Fecir | Konular | Kitaplar

Velâdet

Velâdet



Velâdet:



 

Doğum. Tasavvufta; Tâlibin mürşide intisab
etmesi ve tarîkate girmesi. Buna  velâdet-i sâniye (ikinci doğum, mânevî doğum)
denir. Şeyh ile mürîdi arasında öyle bir kaynaşma (teellüf) hâsıl olur ki
neticede mürîd şeyhin parçası olur, tıpkı tabiî velâdette oğul babanın parçası
olduğu gibi. "İnsan iki kere doğmadan melekût âlemine yükselemez." İlk doğumla
madde âlemi ile irtibat kuran insan, ikinci doğum ile melekût âlemi ile irtibat
kurar.

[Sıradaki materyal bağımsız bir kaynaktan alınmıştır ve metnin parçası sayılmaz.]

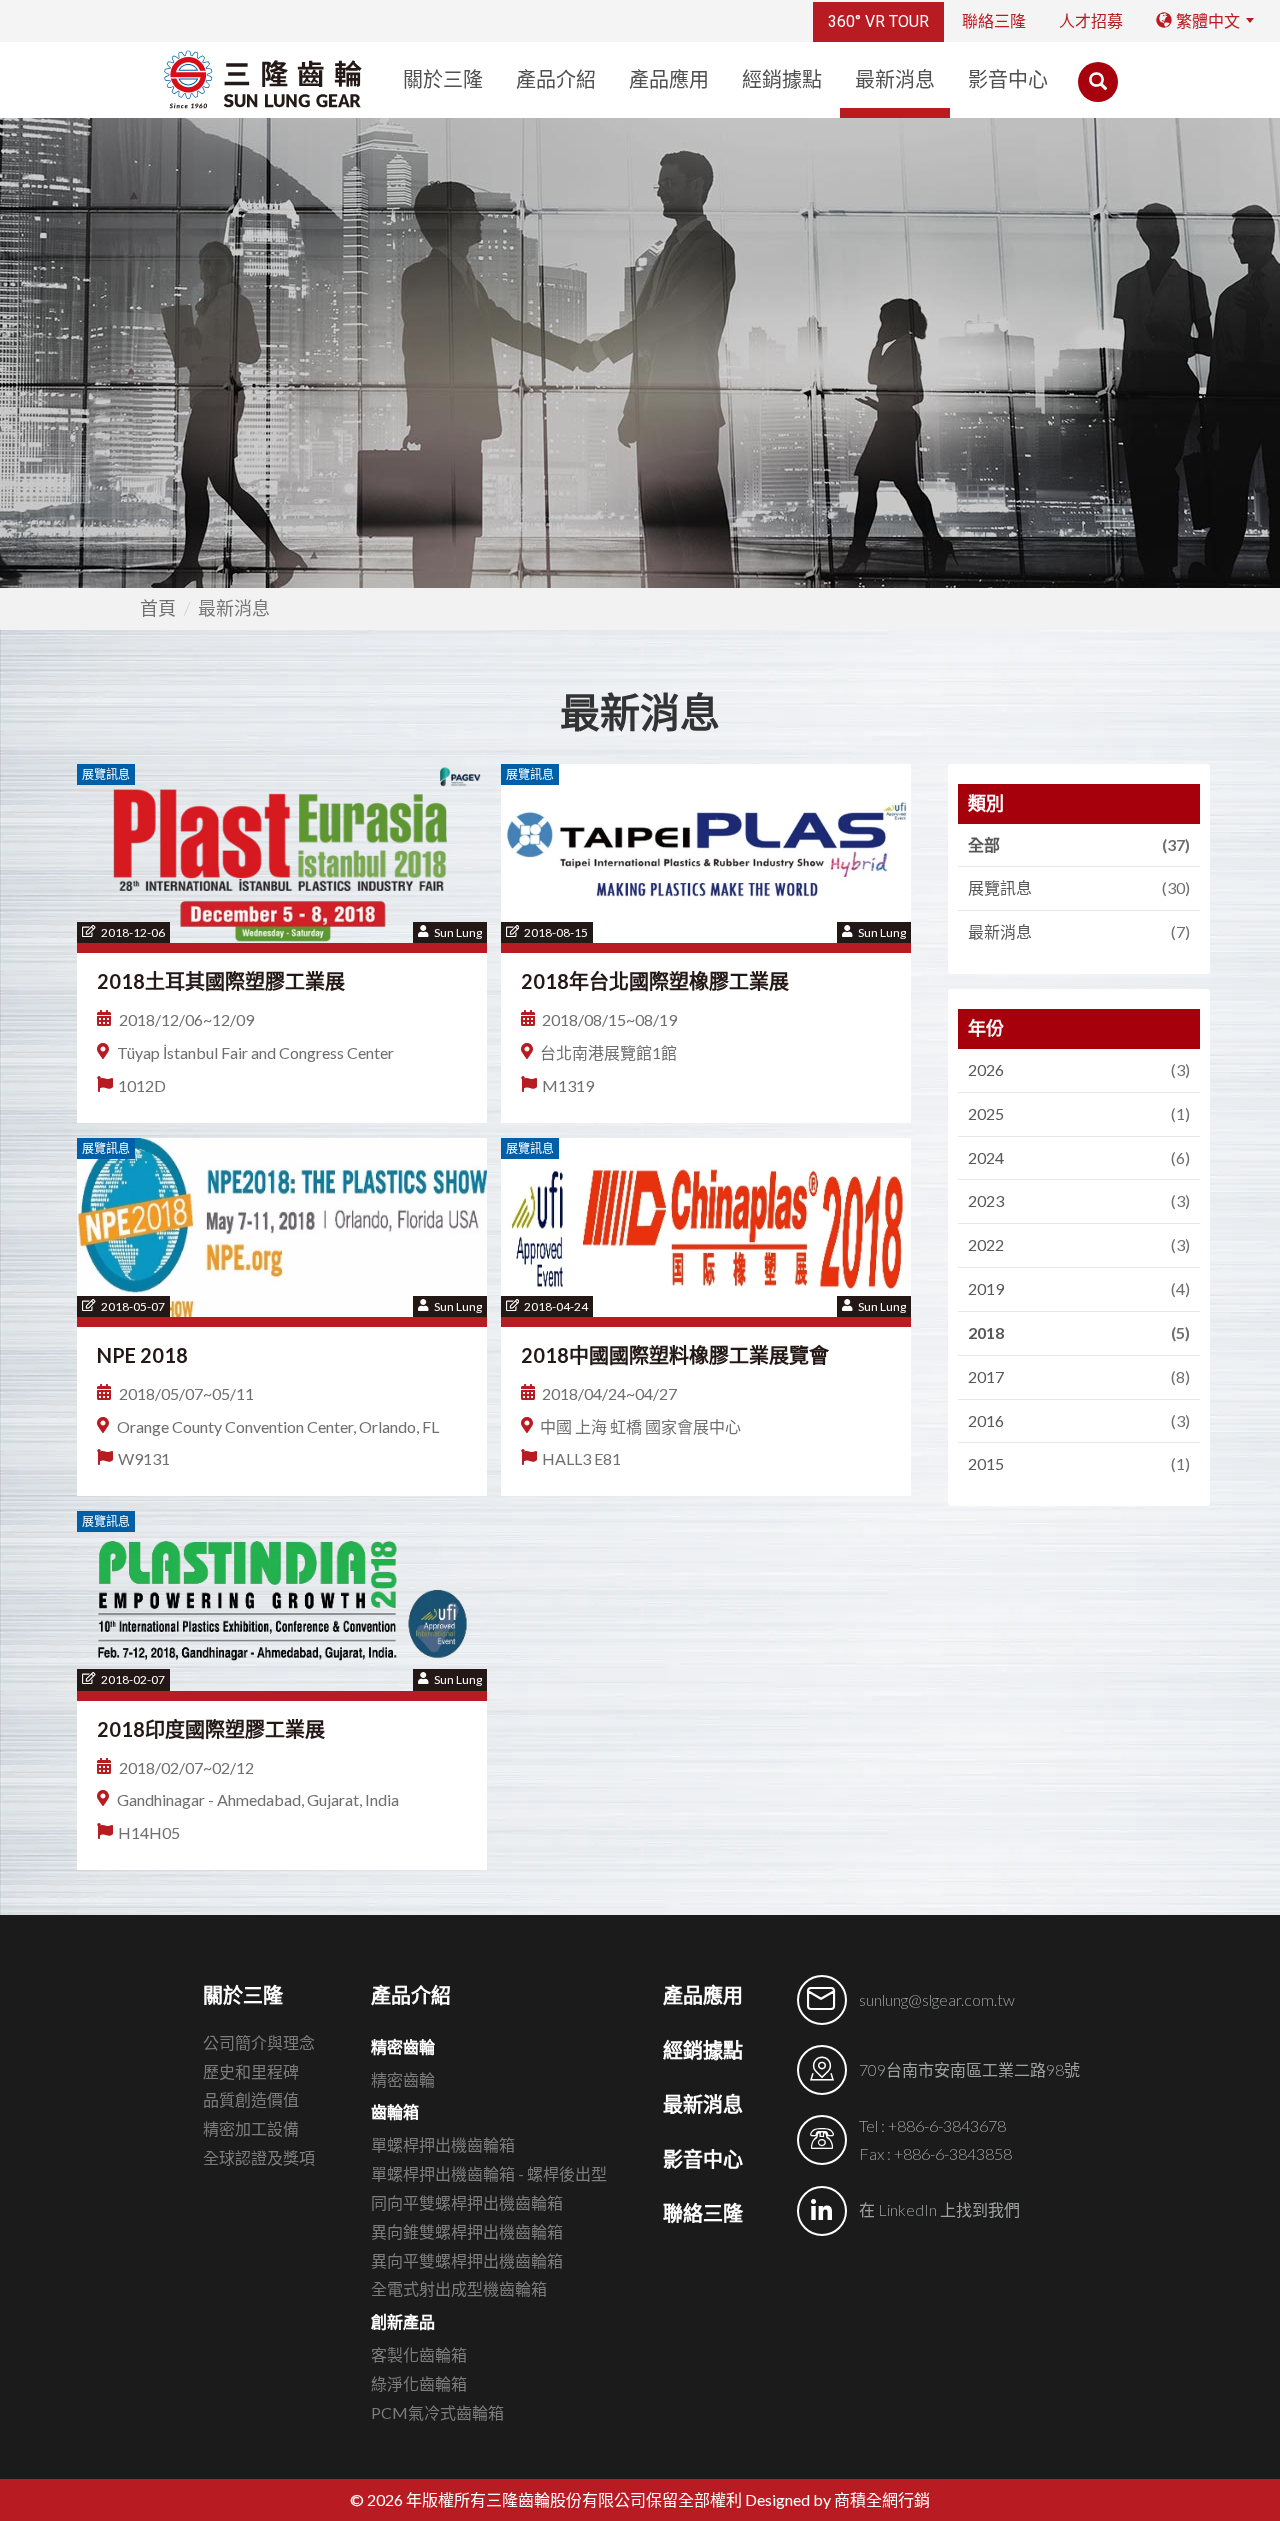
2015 (1076, 1463)
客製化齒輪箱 (419, 2354)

Mürîdin babası, onun bedeninin, şeyhi ise rûhunun var oluş sebebi
olduğundan, şeyh baba, mürîd onun oğludur. Mürid, babasının bel, şeyhinin yol
evlâdıdır. Şeyh, bir anne bebeğini nasıl sütü ile beslerse, öylece onu irfânı ve
feyzi ile besler. Buna redâ (süt emme süresi) denir. Seyr ve sülûkünü tamamlayan
ve rûhen olgunlaşarak bâliğ ve reşîd olan mürîde şeyh icâzetnâme (hilâfetnâme)
verir. Buna fitâm (sütten kesme) denir. Bu yüzden müridler, şeyhlerine  baba (eb,
vâlid, peder); şeyhler ise müridlerine evlâdları nazarıyla bakarlar.